There are criticisms to be made about the tactical value of rioting to achieve revolutionary goals. After all, the moment passed, the damage was repaired and business now continues as usual. Of course, this argument can be applied to any protest. In order to affect real change, a movement must sustain the attack until the social order breaks down completely.

Unfortunately, this sort of willful non-compliance with the existing order has dire consequences. As Frederick Douglass said, "Power concedes nothing with demand, it never has and it never will."

Here in the U.S., most people live in a degree of material comfort very few people in less developed countries experience. Few Americans are willing to jeopardize their comfortable lifestyles by fighting against the powerful forces that maintain it. So those who are - in theory - oppose the destruction of the natural world, the slaughter of animals, the exploitation of impoverished communities, people in distant lands and the environment. When riding upon other people's backs like they would animals, the liberal consumer will do anything to ease the suffering of those beneath them except get off their backs.
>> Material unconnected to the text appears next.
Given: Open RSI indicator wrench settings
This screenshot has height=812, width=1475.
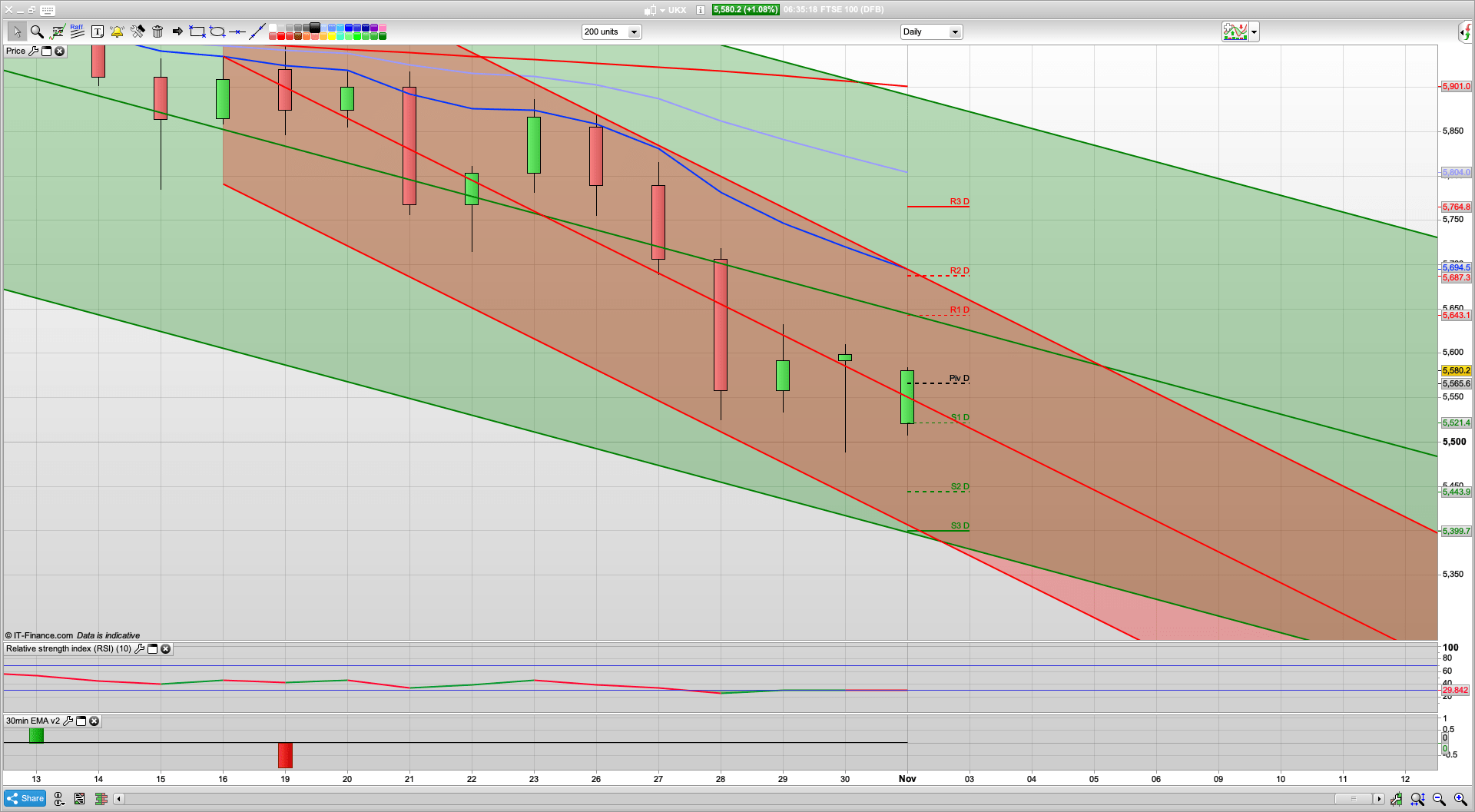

Social and environmental conditions have reached such a wretched state that the first world consumers are beginning to not just question their roles as consumers, but to reject and actually fight against these roles. The insurgent people in the streets in Seattle weren't fighting against Starbucks or Nike or US Bank or event he WTO. They were expressing their outrage that entire families have to work picking coffee beans or thy all go hungry, that young girls are sold into slavery to work in Indonesian shoe factories and that wealthy corporations, banks and governments want to find ways to become more profitable, regardless of the human and environmental consequences.

The street fighters in Seattle tasted a bit of what real power is like. For a time, they owned the center of a major American city and they determined that they would not allow business to continue as usual. Now that they've tasted their own power, they'll hunger for more. Will there be more continuous pressure against suicidal consumerism until it collapses?

Perhaps as important as the actual fighting will be how the so-called traditional opposition will react to it. Will they, as they did in Seattle, jump to the defense of Nike? Will they climb down from their positions of privilege, or must they go down kicking and screaming, desperately clinging to their car keys and cell phones?

It is not even ironic that many of these same people who denounce property destruction in American cities also claim to support the Zapatistas and other armed insurgents… abroad. It is not ironic: it's imperialistic and racist to sit back in a comfy chair and let other people provide your cheap food, clothing , fuel and electronic gadgets for you, while cynically encouraging them if they rebel against their circumstances (5).

Just as rioting spread through the Americas until colonialism was swept aside by the revolutionary urgings of the many, varied people yearning for liberty, the continued uprising of the masses of indigent ex-consumers will one day break the stranglehold capitalism has on our world.

Footnotes: 1) Gary B. Nash, The Urban Crucible: Social Change, Political Consciousness, and the Origins of the American Revolution (Harvard Press, 1979). 2) John Adam's escription of the crowd fired upon by British soldiers commonly referred to as "the Boston Massacre." Adams was the defense attorney for the British captain who ordered his soldiers to shoot. See Hiller B. Zoebel, The Boston Massacre (Norton, 1970). 3) David P. Szatmary, Shay's Rebellion: The Making of an Agrarian Insurrection (Univ. of Mass. Press, 1980). 4) According to the Mayor of Washington, after the anti-WTO riots: "When you have to call in additional police forces from out of town and send in the National Guard, you're basically saying "the anarchists won!" 5) For a more complete discussion on the failure of pacifism as an instrument of social change and the difference between principle pacifist activity and cowardice dressed up in moralistic jargon, see Ward Churchill, Pacifism as Pathology (Arbeiter Ring Publishing).